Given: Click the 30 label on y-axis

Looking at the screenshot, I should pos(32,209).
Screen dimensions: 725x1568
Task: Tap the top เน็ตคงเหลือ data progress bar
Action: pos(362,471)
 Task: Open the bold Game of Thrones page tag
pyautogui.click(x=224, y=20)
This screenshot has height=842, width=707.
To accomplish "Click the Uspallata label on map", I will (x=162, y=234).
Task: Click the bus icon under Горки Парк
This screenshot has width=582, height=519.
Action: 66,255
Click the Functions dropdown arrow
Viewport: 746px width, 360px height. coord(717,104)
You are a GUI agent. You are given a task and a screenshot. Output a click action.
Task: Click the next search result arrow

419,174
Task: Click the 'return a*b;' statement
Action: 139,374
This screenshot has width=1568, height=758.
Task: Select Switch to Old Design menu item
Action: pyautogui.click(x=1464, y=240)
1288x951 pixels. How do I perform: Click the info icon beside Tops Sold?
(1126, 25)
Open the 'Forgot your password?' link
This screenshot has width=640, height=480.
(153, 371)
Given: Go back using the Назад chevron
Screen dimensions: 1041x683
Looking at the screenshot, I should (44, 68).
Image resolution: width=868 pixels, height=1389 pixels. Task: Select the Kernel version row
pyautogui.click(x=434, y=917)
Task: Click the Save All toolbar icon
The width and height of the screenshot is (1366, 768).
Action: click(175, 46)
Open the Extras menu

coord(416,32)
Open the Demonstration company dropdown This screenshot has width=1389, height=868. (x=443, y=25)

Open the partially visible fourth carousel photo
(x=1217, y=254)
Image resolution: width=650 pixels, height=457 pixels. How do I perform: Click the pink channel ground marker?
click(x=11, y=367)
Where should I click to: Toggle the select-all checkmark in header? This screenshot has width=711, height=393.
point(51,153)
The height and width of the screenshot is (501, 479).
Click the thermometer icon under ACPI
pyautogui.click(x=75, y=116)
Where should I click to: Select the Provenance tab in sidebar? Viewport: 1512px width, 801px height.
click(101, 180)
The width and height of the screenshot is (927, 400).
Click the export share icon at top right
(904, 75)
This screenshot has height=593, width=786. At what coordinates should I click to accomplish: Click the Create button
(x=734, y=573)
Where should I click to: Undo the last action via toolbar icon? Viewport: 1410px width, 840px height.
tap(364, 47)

# What this task involves
Every line from the one that contains "Where should I click to: Undo" down to and including the last line of the records above must be set down exactly, with nothing else.

# Answer to the problem
Where should I click to: Undo the last action via toolbar icon? Viewport: 1410px width, 840px height.
tap(364, 47)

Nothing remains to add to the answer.